BEGIN Dataset entries

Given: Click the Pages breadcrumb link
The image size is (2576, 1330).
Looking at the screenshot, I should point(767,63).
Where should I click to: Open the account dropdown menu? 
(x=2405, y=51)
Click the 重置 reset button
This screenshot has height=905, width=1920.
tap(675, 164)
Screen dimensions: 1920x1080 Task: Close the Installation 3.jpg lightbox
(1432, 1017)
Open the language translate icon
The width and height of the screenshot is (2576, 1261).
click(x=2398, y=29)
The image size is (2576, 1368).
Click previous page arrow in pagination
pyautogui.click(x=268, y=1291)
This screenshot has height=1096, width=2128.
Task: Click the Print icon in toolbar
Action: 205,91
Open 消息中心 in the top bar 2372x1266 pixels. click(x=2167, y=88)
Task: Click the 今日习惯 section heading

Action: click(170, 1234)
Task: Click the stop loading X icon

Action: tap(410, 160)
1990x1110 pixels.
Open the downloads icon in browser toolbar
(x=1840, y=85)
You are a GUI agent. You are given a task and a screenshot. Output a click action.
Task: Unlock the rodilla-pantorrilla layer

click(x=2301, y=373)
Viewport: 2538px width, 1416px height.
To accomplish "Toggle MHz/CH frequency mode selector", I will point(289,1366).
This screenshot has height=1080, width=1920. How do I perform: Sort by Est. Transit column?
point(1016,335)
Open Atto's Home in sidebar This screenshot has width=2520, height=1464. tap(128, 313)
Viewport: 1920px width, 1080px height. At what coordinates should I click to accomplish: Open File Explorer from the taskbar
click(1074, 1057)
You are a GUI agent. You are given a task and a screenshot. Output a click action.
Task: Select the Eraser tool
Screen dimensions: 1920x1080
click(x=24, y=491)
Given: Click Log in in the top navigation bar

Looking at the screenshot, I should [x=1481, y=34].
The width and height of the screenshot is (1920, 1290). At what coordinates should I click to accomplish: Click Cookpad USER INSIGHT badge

END Dataset entries

Restate every entry exactly. Leave nothing out.

» The completed task
Given: Click the Pages breadcrumb link
The image size is (2576, 1330).
Looking at the screenshot, I should point(767,63).
Where should I click to: Open the account dropdown menu? 
(x=2405, y=51)
Click the 重置 reset button
This screenshot has height=905, width=1920.
tap(675, 164)
Screen dimensions: 1920x1080 Task: Close the Installation 3.jpg lightbox
(1432, 1017)
Open the language translate icon
The width and height of the screenshot is (2576, 1261).
click(x=2398, y=29)
The image size is (2576, 1368).
Click previous page arrow in pagination
pyautogui.click(x=268, y=1291)
This screenshot has height=1096, width=2128.
Task: Click the Print icon in toolbar
Action: 205,91
Open 消息中心 in the top bar 2372x1266 pixels. click(x=2167, y=88)
Task: Click the 今日习惯 section heading

Action: click(170, 1234)
Task: Click the stop loading X icon

Action: tap(410, 160)
1990x1110 pixels.
Open the downloads icon in browser toolbar
(x=1840, y=85)
You are a GUI agent. You are given a task and a screenshot. Output a click action.
Task: Unlock the rodilla-pantorrilla layer

click(x=2301, y=373)
Viewport: 2538px width, 1416px height.
To accomplish "Toggle MHz/CH frequency mode selector", I will point(289,1366).
This screenshot has height=1080, width=1920. How do I perform: Sort by Est. Transit column?
point(1016,335)
Open Atto's Home in sidebar This screenshot has width=2520, height=1464. tap(128, 313)
Viewport: 1920px width, 1080px height. At what coordinates should I click to accomplish: Open File Explorer from the taskbar
click(1074, 1057)
You are a GUI agent. You are given a task and a screenshot. Output a click action.
Task: Select the Eraser tool
Screen dimensions: 1920x1080
click(x=24, y=491)
Given: Click Log in in the top navigation bar

Looking at the screenshot, I should [x=1481, y=34].
The width and height of the screenshot is (1920, 1290). At what coordinates should I click to accomplish: Click Cookpad USER INSIGHT badge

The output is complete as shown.